On dirait que Ferré prend plaisir à en donner une interprétation débraillée, grotesque, et in fine hyper caricaturale.
C'est compréhensible dans le contexte particulier du concert aux Champs-Elysées (cf. ce que j'en dis dans ma discographie), mais pourquoi aller plus loin encore dans cette voie dans le récital Poètes ?...
Écrit par : the Owl | mercredi, 27 février 2008
En écrivant cela, je pensais aux versions de 1969 et de 1984. Je n'ai jamais réellement compris pourquoi ce poème, initialement chanté sérieusement, était devenu brusquement prétexte à une interprétation comique. Mais ce fut aussi le cas pour Le Printemps des poètes qui, en 1969, était très sombre, mélancolique, grave... puis tourna au comique.
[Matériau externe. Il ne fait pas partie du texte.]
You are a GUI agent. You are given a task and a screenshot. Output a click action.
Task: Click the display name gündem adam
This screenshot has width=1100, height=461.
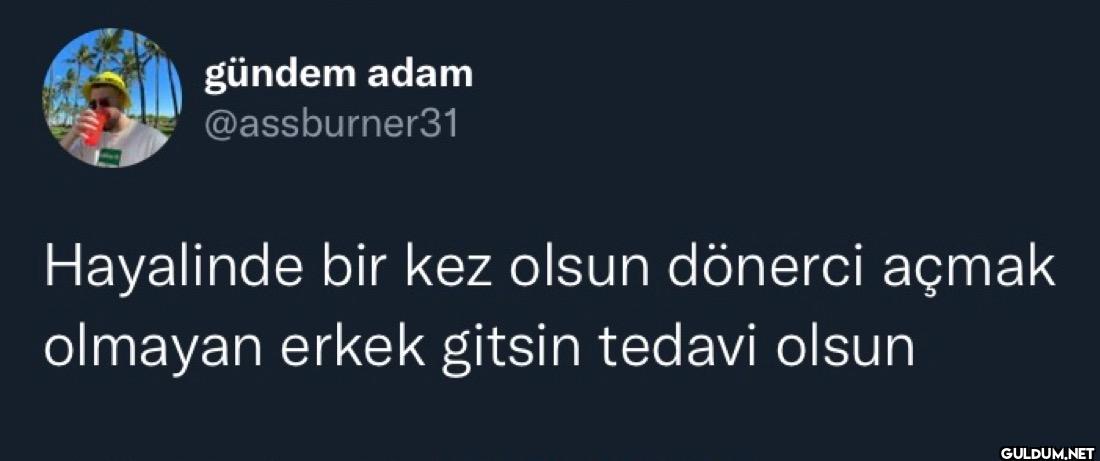(x=338, y=75)
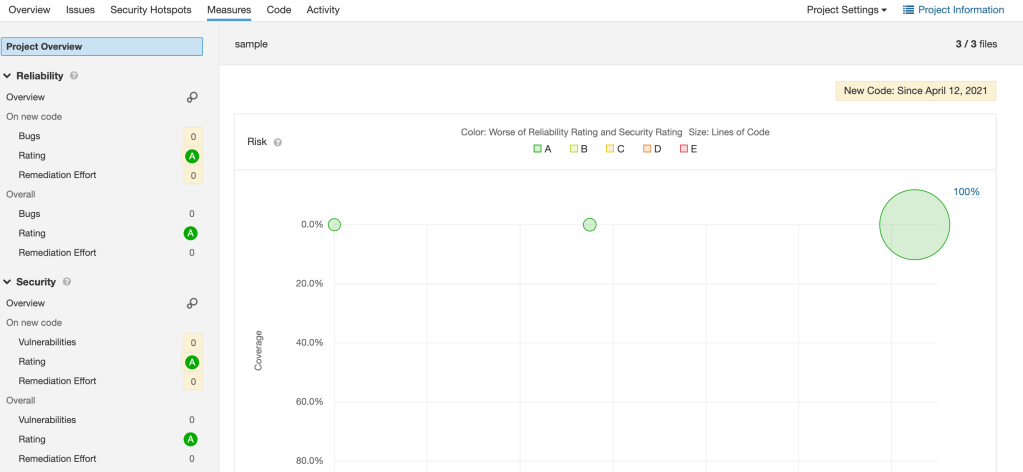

Écrit par : Jacques Layani | mercredi, 27 février 2008
l'explication est peut-être la plus simple.Que ce soit en 84, ou le récital "L.Ferré chante les poètes",les récitals étaient longs,et Ferré n'avait plus envie sans doute d'écrire de nouvelles chansons comiques ou satiriques,et à la fois pour se détendre et détendre le public,il y eut en 84 le long monologue qui s'insère dans "l'invitation au voyage",et les versions comiques de "marizibill",du "printemps des poètes" et le sabotage de "Avec le temps"....Et dans le récital "L.Ferré chante les poètes", tel que je l'ai vu à Douai, toujours "Marizibill","Chanson d'automne" chantée de bout en bout style rock avec l'accent américain,en demandant au public de taper dans les mains,et au beau milieu du récital,entonnant "Je t'attends" (le tube d'Halliday) en martelant le piano "sauvagement" et dédiant cette "performance" à la mort.....
Le récital est long ,2H 30 sans entracte....C'était sans doute nécéssaire pour lui de chanter "Marizibill" et le Verlaine en descendant dans la salle et en faisant participer le public,des moments de détente partagée....
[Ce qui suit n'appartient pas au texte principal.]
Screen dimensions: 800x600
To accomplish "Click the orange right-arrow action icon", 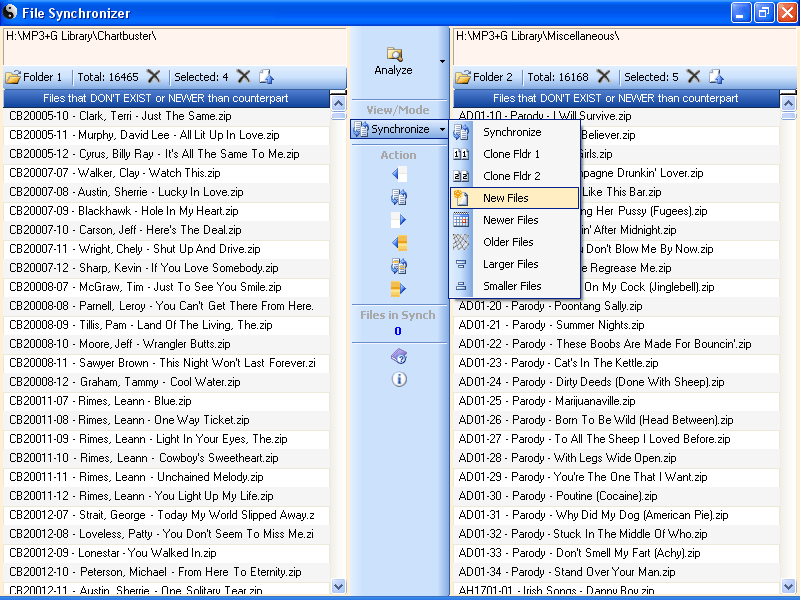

Écrit par : francis delval | mercredi, 27 février 2008
Au sujet de "Ils ont voté", un soir il a finit par "Le jour de gloire est arrivé, le jour de gloire est arrivé......bah qu'il entre!"
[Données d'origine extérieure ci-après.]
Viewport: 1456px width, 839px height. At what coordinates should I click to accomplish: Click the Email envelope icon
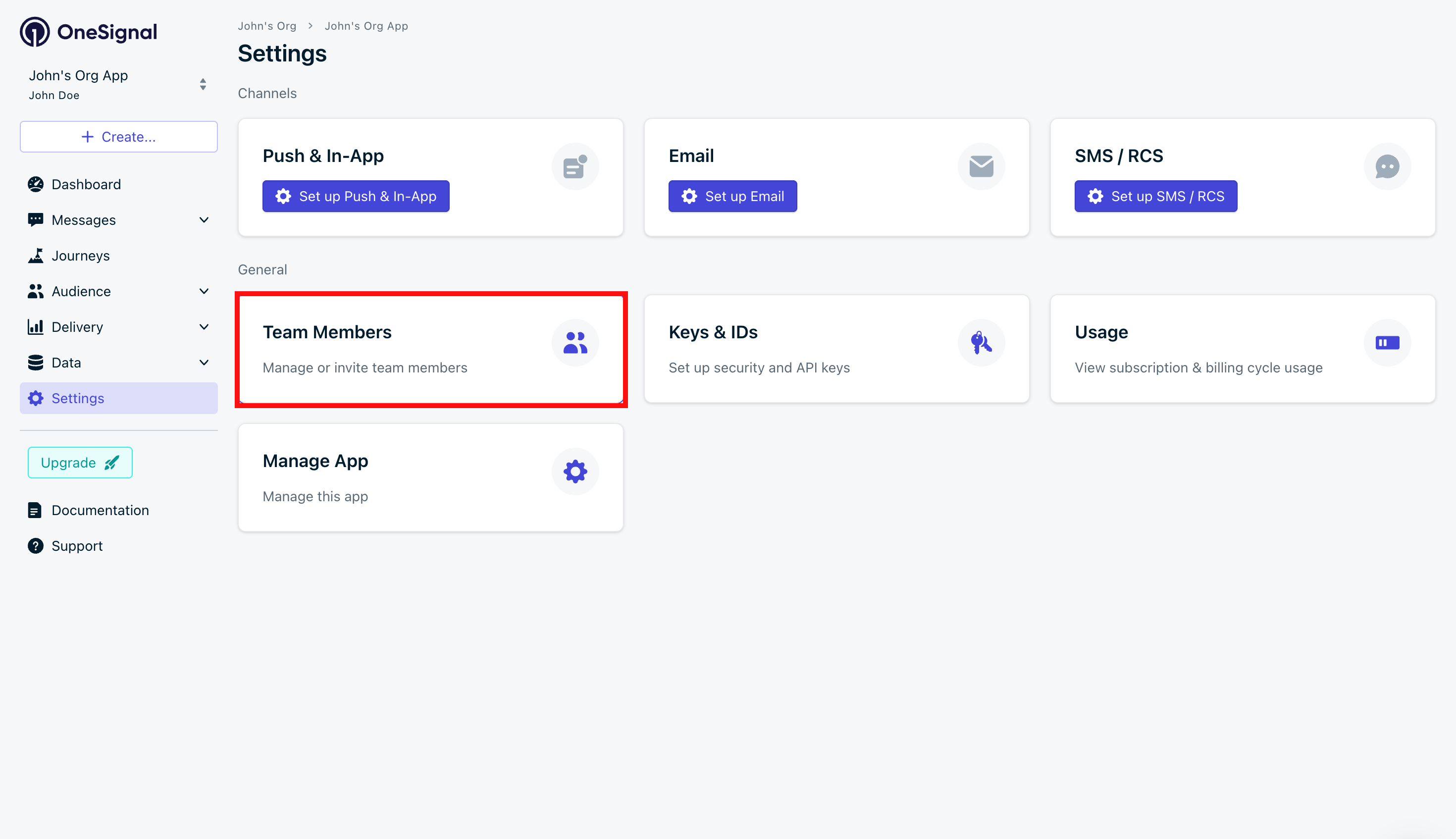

Mais je ne saurais plus dire où était ce récital. Paris ou banlieue, puisque j'étais parisien à cette époque. Mais ou?
Écrit par : Marc | mercredi, 27 février 2008
Euh, non, cette fin-là, c'est celle du Printemps des poètes, complètement modifiée : "C'est la lutte finale / Groupons-nous... ça va pas, non ? / Allons enfants de la patrie / Le jour de gloire est arrivé / Le jour de gloire est arrivé, mais qu'il entre, qu'il entre". C'est pour ça que j'évoquais cette chanson, plus haut.
Écrit par : Jacques Layani | mercredi, 27 février 2008
Non Francis, il apparaît assez clairement que le live 84 a un statut spécial (je ne peux que vous renvoyer à ce que j'en dis ailleurs).
Ferré avait-il besoin de faire de la détente ? Et de cette manière ?
Dans le cas de Marizibill 86 et de Chanson d'automne, que vous citez, le poème devient d'une démonstration extérieure à lui, matériau d'une "performance".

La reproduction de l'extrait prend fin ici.